The Portsmouth Little Theater performance, directed by Melanie Manchester, and assisted by Aundrea Perkins, will be Dec. 6, 7, 13, and 14, at 7:30 p.m.; with one matinee Dec. 15 at 2 p.m. The theater had planned to invite Robinson to attend their performance, but Robinson passed away Tuesday, July 9. She was 85 years old and was living in Berwyn, Penn., at the time of her death.


In February, the theater will present a performance of the classic Rodgers & Hammerstein musical “South Pacific,” directed by Jason Chaney with Musical Direction by Linda Tieman. The theater will perform “South Pacific” Feb. 14, 15, 21 and 22 at 7:30 p.m., and Feb. 16 and 22 at 2 p.m.


The Portsmouth Little Theater then will wrap up its next season with the comedy “Art,” by last season’s “God of Carnage” playwright Yasmina Reza, and directed by directed by Michael Stapleton. In the story, three friends discuss the exorbitant purchase of a piece of art that seems to be a blank canvas. “Art” will be performed at the Portsmouth Little Theater June 6, 7, 13 and 14 at 7:30 p.m.
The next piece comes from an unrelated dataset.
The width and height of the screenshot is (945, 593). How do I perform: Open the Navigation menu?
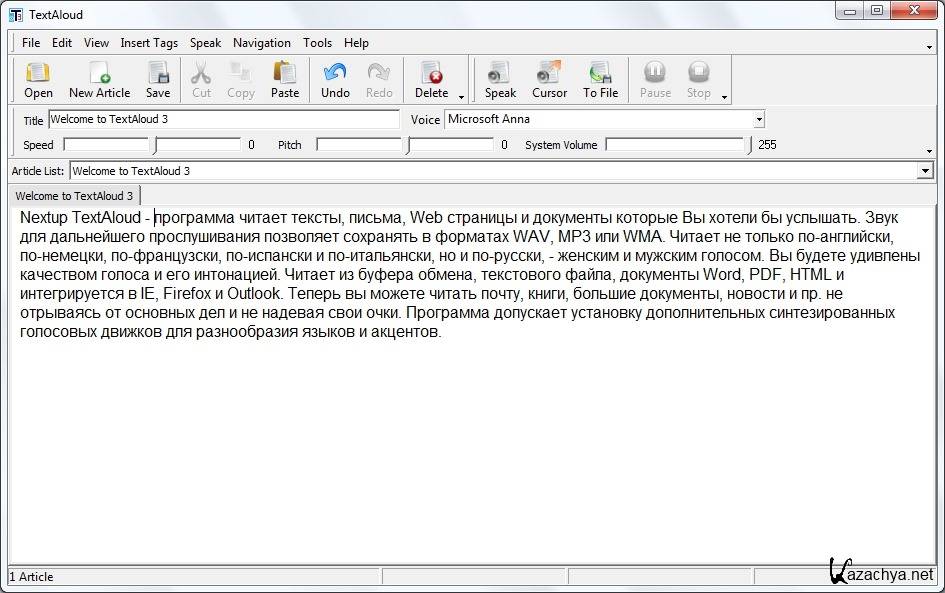(x=261, y=43)

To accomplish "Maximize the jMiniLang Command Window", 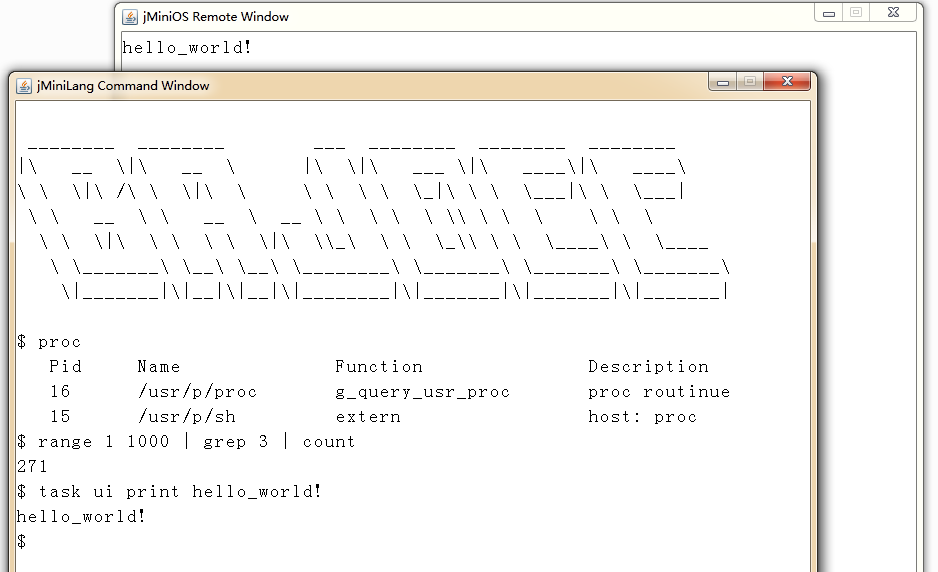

“I’m super excited about this season. I think it has something for everyone. There’s some classics and some cutting-edge — I mean, ‘Art’ is pushing the envelope a little bit. They’re all going to be fantastic. We couldn’t go wrong with any of them,” Smith said.


Season tickets will be available to season ticket members first, in September, and tickets for individual shows will be available to the general public before the performances. Audition dates for each show and season ticket information, as well as individual show tickets, will be available on the theatre’s website www.pltlive.com.